__DIRECTIONS__
Reproduce the material below line for line, leaving every character, space, and punctuation mark unchanged.

__ENTRIES PROVIDED__
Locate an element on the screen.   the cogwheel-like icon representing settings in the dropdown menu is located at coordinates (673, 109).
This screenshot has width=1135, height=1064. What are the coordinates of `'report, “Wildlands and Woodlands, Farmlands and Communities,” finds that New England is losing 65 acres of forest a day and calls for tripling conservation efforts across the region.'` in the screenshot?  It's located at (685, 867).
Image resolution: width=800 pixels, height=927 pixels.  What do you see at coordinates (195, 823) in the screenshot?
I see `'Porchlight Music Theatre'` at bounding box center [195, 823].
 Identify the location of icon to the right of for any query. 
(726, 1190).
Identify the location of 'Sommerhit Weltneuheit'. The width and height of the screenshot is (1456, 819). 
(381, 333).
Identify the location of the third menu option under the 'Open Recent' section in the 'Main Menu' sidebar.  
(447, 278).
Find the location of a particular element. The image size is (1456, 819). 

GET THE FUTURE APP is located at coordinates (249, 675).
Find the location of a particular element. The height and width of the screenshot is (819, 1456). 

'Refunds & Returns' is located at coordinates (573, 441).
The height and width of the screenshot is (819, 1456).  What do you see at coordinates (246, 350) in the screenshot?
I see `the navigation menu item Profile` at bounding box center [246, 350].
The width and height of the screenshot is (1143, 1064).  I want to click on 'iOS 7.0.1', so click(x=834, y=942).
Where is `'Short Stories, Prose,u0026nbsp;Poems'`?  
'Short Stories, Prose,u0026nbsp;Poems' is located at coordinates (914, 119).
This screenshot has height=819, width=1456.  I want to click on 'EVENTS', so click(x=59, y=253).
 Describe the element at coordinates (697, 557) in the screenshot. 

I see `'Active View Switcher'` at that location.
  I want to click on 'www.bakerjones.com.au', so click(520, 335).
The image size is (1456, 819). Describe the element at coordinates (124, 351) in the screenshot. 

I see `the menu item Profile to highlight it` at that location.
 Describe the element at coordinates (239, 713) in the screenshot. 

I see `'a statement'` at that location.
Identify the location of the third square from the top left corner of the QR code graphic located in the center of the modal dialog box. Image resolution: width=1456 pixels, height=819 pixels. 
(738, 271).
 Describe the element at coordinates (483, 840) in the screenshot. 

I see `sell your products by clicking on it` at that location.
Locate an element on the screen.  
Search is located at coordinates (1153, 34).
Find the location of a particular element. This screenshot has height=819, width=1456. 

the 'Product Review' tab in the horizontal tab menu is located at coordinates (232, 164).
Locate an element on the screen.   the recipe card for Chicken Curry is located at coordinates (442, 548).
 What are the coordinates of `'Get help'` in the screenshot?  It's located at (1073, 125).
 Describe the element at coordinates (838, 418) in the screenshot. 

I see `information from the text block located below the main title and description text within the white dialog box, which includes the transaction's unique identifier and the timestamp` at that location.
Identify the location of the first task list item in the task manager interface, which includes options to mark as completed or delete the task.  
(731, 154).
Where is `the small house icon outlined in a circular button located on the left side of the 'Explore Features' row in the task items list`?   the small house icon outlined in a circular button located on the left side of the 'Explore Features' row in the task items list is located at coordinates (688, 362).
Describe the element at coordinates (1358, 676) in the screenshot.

__RESULT OF THE TASK__
Locate an element on the screen.   the cogwheel-like icon representing settings in the dropdown menu is located at coordinates (673, 109).
This screenshot has width=1135, height=1064. What are the coordinates of `'report, “Wildlands and Woodlands, Farmlands and Communities,” finds that New England is losing 65 acres of forest a day and calls for tripling conservation efforts across the region.'` in the screenshot?  It's located at (685, 867).
Image resolution: width=800 pixels, height=927 pixels.  What do you see at coordinates (195, 823) in the screenshot?
I see `'Porchlight Music Theatre'` at bounding box center [195, 823].
 Identify the location of icon to the right of for any query. 
(726, 1190).
Identify the location of 'Sommerhit Weltneuheit'. The width and height of the screenshot is (1456, 819). 
(381, 333).
Identify the location of the third menu option under the 'Open Recent' section in the 'Main Menu' sidebar.  
(447, 278).
Find the location of a particular element. The image size is (1456, 819). 

GET THE FUTURE APP is located at coordinates (249, 675).
Find the location of a particular element. The height and width of the screenshot is (819, 1456). 

'Refunds & Returns' is located at coordinates (573, 441).
The height and width of the screenshot is (819, 1456).  What do you see at coordinates (246, 350) in the screenshot?
I see `the navigation menu item Profile` at bounding box center [246, 350].
The width and height of the screenshot is (1143, 1064).  I want to click on 'iOS 7.0.1', so click(x=834, y=942).
Where is `'Short Stories, Prose,u0026nbsp;Poems'`?  
'Short Stories, Prose,u0026nbsp;Poems' is located at coordinates (914, 119).
This screenshot has height=819, width=1456.  I want to click on 'EVENTS', so click(x=59, y=253).
 Describe the element at coordinates (697, 557) in the screenshot. 

I see `'Active View Switcher'` at that location.
  I want to click on 'www.bakerjones.com.au', so click(520, 335).
The image size is (1456, 819). Describe the element at coordinates (124, 351) in the screenshot. 

I see `the menu item Profile to highlight it` at that location.
 Describe the element at coordinates (239, 713) in the screenshot. 

I see `'a statement'` at that location.
Identify the location of the third square from the top left corner of the QR code graphic located in the center of the modal dialog box. Image resolution: width=1456 pixels, height=819 pixels. 
(738, 271).
 Describe the element at coordinates (483, 840) in the screenshot. 

I see `sell your products by clicking on it` at that location.
Locate an element on the screen.  
Search is located at coordinates (1153, 34).
Find the location of a particular element. This screenshot has height=819, width=1456. 

the 'Product Review' tab in the horizontal tab menu is located at coordinates (232, 164).
Locate an element on the screen.   the recipe card for Chicken Curry is located at coordinates (442, 548).
 What are the coordinates of `'Get help'` in the screenshot?  It's located at (1073, 125).
 Describe the element at coordinates (838, 418) in the screenshot. 

I see `information from the text block located below the main title and description text within the white dialog box, which includes the transaction's unique identifier and the timestamp` at that location.
Identify the location of the first task list item in the task manager interface, which includes options to mark as completed or delete the task.  
(731, 154).
Where is `the small house icon outlined in a circular button located on the left side of the 'Explore Features' row in the task items list`?   the small house icon outlined in a circular button located on the left side of the 'Explore Features' row in the task items list is located at coordinates (688, 362).
Describe the element at coordinates (1358, 676) in the screenshot.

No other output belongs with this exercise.